The explosive growth of multimedia content in the digital economy era has brought challenges in content recognition, copyright protection, and data management. As an emerging content management technology, perceptual hash-based digital fingerprints, serving as compact summaries of multimedia content, have been widely adopted for efficient multimedia content identification and retrieval across different modalities (e.g., text, image, video, audio), attracting significant attention from both academia and industry. Despite the increasing applications of digital fingerprints, there is a lack of systematic and comprehensive literature review on multimedia digital fingerprints. This survey aims to fill this gap and provide an important resource for researchers studying the details and related advancements of multimedia digital fingerprints.
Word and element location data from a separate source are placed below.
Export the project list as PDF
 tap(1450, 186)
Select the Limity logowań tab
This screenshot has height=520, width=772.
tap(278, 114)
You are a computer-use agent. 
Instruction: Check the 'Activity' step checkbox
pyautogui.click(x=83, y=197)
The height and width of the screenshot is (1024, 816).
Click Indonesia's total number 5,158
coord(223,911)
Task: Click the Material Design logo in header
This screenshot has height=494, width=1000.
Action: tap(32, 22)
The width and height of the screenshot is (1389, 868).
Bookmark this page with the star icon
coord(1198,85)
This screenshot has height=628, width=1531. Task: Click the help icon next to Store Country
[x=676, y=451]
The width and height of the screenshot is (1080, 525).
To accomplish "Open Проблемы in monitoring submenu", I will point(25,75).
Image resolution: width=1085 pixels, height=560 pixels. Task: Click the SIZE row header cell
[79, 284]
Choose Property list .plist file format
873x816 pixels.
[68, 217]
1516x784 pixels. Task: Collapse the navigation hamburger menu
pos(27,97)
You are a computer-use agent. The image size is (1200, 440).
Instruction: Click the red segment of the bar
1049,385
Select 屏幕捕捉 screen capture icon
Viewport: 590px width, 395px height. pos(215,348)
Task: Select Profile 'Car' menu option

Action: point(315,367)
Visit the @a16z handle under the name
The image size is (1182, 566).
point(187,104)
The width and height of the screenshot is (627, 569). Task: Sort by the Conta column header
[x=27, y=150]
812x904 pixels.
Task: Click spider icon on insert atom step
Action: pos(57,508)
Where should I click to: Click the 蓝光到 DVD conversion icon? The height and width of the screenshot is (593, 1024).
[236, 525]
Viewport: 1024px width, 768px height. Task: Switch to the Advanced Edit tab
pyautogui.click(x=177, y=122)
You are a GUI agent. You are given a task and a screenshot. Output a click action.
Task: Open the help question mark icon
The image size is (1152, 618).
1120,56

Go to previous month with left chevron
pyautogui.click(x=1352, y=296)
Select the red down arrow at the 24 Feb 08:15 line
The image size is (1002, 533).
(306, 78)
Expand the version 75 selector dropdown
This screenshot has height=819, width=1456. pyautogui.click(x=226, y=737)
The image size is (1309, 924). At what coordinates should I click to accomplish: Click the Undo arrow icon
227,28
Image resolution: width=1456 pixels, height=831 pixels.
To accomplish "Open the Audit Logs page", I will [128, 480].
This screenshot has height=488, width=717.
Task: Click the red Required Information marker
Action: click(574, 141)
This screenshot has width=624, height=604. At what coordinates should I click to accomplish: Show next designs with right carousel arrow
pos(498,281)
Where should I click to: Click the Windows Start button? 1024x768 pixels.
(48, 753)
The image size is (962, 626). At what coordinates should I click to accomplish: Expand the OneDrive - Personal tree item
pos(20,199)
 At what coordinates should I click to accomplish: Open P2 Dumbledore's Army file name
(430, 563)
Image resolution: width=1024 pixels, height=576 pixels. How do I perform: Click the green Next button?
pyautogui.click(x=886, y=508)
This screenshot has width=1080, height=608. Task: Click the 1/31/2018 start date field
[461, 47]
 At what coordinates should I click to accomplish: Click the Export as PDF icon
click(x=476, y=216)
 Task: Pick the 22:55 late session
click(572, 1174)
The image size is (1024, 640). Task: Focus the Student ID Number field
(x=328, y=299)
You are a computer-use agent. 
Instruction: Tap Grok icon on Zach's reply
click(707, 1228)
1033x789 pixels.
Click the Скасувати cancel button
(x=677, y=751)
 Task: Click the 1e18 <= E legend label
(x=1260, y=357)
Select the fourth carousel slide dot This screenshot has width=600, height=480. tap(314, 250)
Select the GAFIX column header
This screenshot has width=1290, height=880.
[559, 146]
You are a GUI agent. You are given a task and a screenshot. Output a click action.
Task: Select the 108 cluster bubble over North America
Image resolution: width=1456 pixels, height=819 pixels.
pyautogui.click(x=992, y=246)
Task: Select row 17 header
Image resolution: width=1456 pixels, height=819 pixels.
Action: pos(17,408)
The survey first introduces the definition, characteristics, and related concepts (including hash functions, granularity, similarity measures, etc.) of digital fingerprints. It then focuses on analyzing and summarizing the algorithms for extracting unimodal fingerprints of different types of digital content, including text fingerprints, image fingerprints, video fingerprints, and audio fingerprints. Particularly, it provides an in-depth review and summary of deep learning-based fingerprints. Additionally, the survey elaborates on the various practical applications of digital fingerprints and outlines the challenges and potential future research directions. The goal is to promote the continued development of multimedia digital fingerprint research.
多媒体数字指纹:调查
数字经济时代多媒体内容的爆炸式增长给内容识别、版权保护和数据管理带来了挑战。作为一种新兴的内容管理技术,基于感知哈希的数字指纹作为多媒体内容的紧凑摘要,已被广泛应用于不同模式(如文本、图像、视频、音频)的高效多媒体内容识别和检索,引起了学术界和产业界的极大关注。尽管数字指纹的应用日益广泛,但目前还缺乏关于多媒体数字指纹的系统而全面的文献综述。本调查旨在填补这一空白,为研究多媒体数字指纹的细节和相关进展的研究人员提供重要资源。调查首先介绍了数字指纹的定义、特征和相关概念(包括哈希函数、粒度、相似性度量等)。然后重点分析和总结了提取不同类型数字内容(包括文本指纹、图像指纹、视频指纹和音频指纹)的单模态指纹的算法。特别是对基于深度学习的指纹进行了深入评述和总结。此外,调查报告还阐述了数字指纹的各种实际应用,并概述了面临的挑战和潜在的未来研究方向。目标是促进多媒体数字指纹研究的持续发展。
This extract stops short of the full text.